The alternative is using (what is effectively) a cross compiling toolchain to target Linux from itself! Or spin up an ancient Debian image (including ancient compiler) to build against ancient glibc.

It's hard to blame anyone for just using Proton, with the perma-stable Win32 API. No build containers, no chroot, no locking the build to Steam. Just the same build infra you already have.

babuloseo

use CachyOS if you are gaming.

gbraad

I don't have BG3, but wondetr if this 'works' on Bazzite in that case.

babuloseo

I recommend cachyos over bazzite for steamdeck.

gbraad

Running Bazzite on a Legion Go, and got gaming and productivity device at the same time.

My question was about; do they enforce a device label?

saubeidl

I bet it still works, it's just not supported. It's just arch on an AMD chip after all.

recursivecaveat

It works, I played the entire back half of the game on Linux. A lot of games fall into this bracket with proton of "devs not willing to commit to Linux support, but does actually work".

Gigachad

SteamOS isn’t just Arch, it’s significantly custom and doesn’t have access to the arch repos.

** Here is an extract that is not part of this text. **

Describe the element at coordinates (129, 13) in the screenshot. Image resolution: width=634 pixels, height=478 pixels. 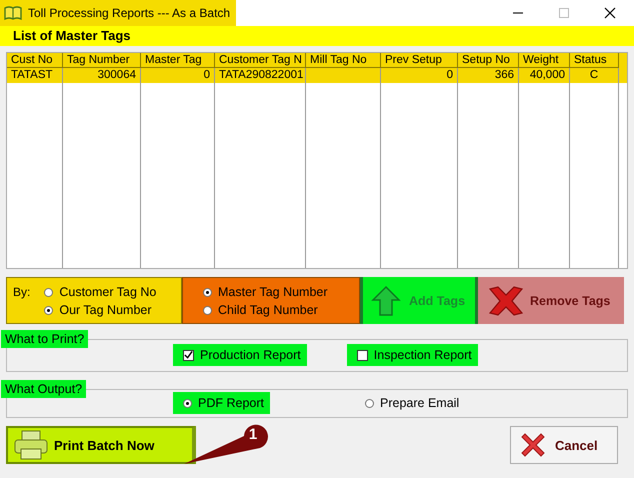
I see `window-title: Toll Processing Reports --- As a Batch` at that location.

The window manager, package manager, etc are completely custom. The OS is a read only image based system.

bigstrat2003

And honestly I'm fine with that. Given the permutations involved I think it's reasonable for Larian to not commit to supporting them all. And as you said, it will probably work fine.

babuloseo

The trick to playing BG3 is to play it on your deck by streaming, you can play so many games via streaming via usb-c to ethernet, always wire your house and every room with ethernet PEOPLE.